Cybersecurity

Agencies accelerate efforts to ‘clean up’ insecure internet routing


The Office of the National Cyber Director is working with agencies to accelerate efforts to “clean up” insecure internet routing techniques that can lead to cybersecurity risks.

White House National Cyber Director Harry Coker expects that more than half of all advertised federal IP space will adopt more secure routing agreements by the end of this year. The goal is to get to Resource Public Key Infrastructure (RPKI), which provides security for internet routing to help prevent traffic from being hijacked by hackers.

During an address before the National Security Telecommunications Advisory Committee today, Coker said several Commerce Department agencies earlier this month signed contracts to register their IP space and create so-called “route origin agreements.” Such agreements are used by RPKI to verify the owners of IP addresses.

The contracts were pioneered by Commerce’s National Oceanic and Atmospheric Administration, Coker added.

“These contracts . . . are models for other agencies across the government to follow,” Coker said.

The work falls under a goal of the Biden administration’s National Cyber Strategy to secure the “technical foundations of the Internet,” including vulnerabilities in Border Gateway Protocol. BGP is the routing protocol of Internet, but hackers have leveraged flaws in the decades-old protocol to hijack traffic and create other cybersecurity issues.
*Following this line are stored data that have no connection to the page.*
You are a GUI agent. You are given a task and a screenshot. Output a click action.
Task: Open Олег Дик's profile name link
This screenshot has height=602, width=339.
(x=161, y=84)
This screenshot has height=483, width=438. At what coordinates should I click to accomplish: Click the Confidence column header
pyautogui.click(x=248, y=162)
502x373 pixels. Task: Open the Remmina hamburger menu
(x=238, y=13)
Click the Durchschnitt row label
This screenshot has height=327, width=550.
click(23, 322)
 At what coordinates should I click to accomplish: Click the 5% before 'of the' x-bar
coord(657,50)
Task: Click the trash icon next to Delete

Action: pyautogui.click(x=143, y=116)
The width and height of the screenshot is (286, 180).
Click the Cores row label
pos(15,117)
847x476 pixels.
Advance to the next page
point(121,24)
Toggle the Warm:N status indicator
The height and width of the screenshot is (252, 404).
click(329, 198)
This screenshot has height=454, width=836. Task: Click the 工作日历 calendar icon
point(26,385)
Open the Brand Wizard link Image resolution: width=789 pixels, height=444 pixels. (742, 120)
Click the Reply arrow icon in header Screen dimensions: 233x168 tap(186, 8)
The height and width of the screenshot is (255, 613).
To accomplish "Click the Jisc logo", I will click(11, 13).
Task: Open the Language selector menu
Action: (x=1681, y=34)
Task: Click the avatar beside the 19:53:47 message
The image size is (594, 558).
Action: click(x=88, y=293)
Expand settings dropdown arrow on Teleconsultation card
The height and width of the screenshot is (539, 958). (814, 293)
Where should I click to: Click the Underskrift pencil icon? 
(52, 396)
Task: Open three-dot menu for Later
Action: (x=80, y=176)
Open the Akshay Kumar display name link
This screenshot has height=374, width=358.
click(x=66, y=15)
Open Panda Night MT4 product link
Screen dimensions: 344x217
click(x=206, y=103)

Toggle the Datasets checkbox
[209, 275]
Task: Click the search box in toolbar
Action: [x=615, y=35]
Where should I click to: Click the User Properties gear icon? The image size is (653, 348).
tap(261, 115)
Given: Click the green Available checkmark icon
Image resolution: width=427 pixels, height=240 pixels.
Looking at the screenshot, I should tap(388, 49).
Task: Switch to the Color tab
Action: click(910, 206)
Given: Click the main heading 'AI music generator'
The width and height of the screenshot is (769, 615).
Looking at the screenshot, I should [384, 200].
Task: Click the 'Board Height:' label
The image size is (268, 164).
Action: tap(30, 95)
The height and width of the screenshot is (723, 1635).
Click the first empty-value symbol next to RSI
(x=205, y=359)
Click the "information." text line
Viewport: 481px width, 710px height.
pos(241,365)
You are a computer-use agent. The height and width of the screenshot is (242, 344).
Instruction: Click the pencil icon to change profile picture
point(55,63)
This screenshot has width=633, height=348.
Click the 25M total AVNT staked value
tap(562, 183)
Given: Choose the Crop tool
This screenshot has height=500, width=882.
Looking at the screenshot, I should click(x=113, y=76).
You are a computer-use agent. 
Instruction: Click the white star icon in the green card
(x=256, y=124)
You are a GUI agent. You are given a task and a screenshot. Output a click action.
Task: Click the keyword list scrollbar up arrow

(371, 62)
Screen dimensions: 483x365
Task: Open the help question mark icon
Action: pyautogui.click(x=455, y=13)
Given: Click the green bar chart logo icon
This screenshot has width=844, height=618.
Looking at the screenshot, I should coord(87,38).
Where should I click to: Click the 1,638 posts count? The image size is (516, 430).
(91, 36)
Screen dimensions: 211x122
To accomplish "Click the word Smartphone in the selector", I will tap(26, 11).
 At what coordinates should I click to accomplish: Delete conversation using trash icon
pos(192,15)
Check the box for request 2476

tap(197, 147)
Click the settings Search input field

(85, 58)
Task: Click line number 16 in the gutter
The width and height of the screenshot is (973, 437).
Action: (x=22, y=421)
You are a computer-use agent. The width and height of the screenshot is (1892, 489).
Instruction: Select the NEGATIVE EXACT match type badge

“Such a ‘clean-up’ effort to reduce systemic risk requires identification of the most pressing of these security challenges, further development of effective security measures, and close collaboration between public and private sectors to reduce our risk exposure without disrupting the platforms and services built atop this infrastructure,” the strategy states.

Coker said the issue came to the forefront during the development of the national strategy, when unnamed ONCD partners raised challenges with RPKI adoption.

“They told us about the very real fear that failure to address the risks could put us in danger of disruption and espionage,” Coker said. “That’s why one of our strategic objectives specifically calls out BGP as a key protocol to secure.”

Accelerating the federal adoption of RPKI is part of the government’s effort to “getting our own house in order,” Coker added.

ONCD is also working with other federal agencies and the private sector on a roadmap to drive broader adoption of secure internet routing.

“We recognize that implementing RPKI is a first step in improving internet routing security,” Coker said. “Collectively, we have much more to do to secure the technical foundations of the Internet going forward, and we look forward to the government and private sector working together to address these critical challenges.”

SRMA funding

During a separate address this week, Coker also highlighted efforts to bolster the cybersecurity oversight of critical infrastructure through sector risk management agencies, or SRMAs. He said the Biden administration is requesting increased funding in fiscal 2025 for multiple SRMAs, including an additional $12 million for the Department of Health and Human Services’ Administration for Strategic Preparedness and Response. ASPR is responsible for overseeing cybersecurity across the health and public health sectors.

The Environment Protection Agency is also requesting $25 million to bolster its oversight of cybersecurity in the water sector. The agency also requested an additional $25 million to establish a dedicated cyber grant for water utilities. EPA warned earlier this week that more than 70% of the water utilities surveyed in recent years are falling short of basic cyber hygiene practices.

Coker’s discussion of SRMA capacity comes after President Joe Biden signed out a new national security memorandum bolstering the Cybersecurity and Infrastructure Security Agency’s role in overseeing critical infrastructure cybersecurity. But the memo also directed SRMAs to take a closer look at their capacity and requirements.

“These appropriations will be vital to continue implementation of the strategy and national security memorandum-22,” Coker said Wednesday at the Auburn University event. “And we’re looking to our partners in Congress, having kicked off conversations on SRMA responsibilities, to fund them.”

CISA is also taking a more detailed look at critical infrastructure organizations and relationships to define what are known as “systemically important entities.” Valerie Cofield, chief strategy officer at CISA, said the agency is developing a methodology for defining what constitutes an “SIE.”

“As we’ve seen in so many attacks, rarely is an incident just siloed into one sector –it usually has cascading impacts into different sectors,” Cofield said.

Under the new national security memo, CISA is working on a cross-sector risk assessment. Cofield said SIEs will likely fall under that evaluation.

And the cyber agency is also considering what kind of assistance SIEs will need once they are designated. Cofield said CISA offers free cybersecurity services, such as CyberSentry, that could help the most important entities manage cyber threats.

“[SIEs] should be first in line to receive tools like that, to be able to have that advanced detection, that we can really help monitor those enterprises,” Cofield said. “But that’s still something that we haven’t made final decisions on. Everything’s still pre-decisional. But we are thinking about all those things.”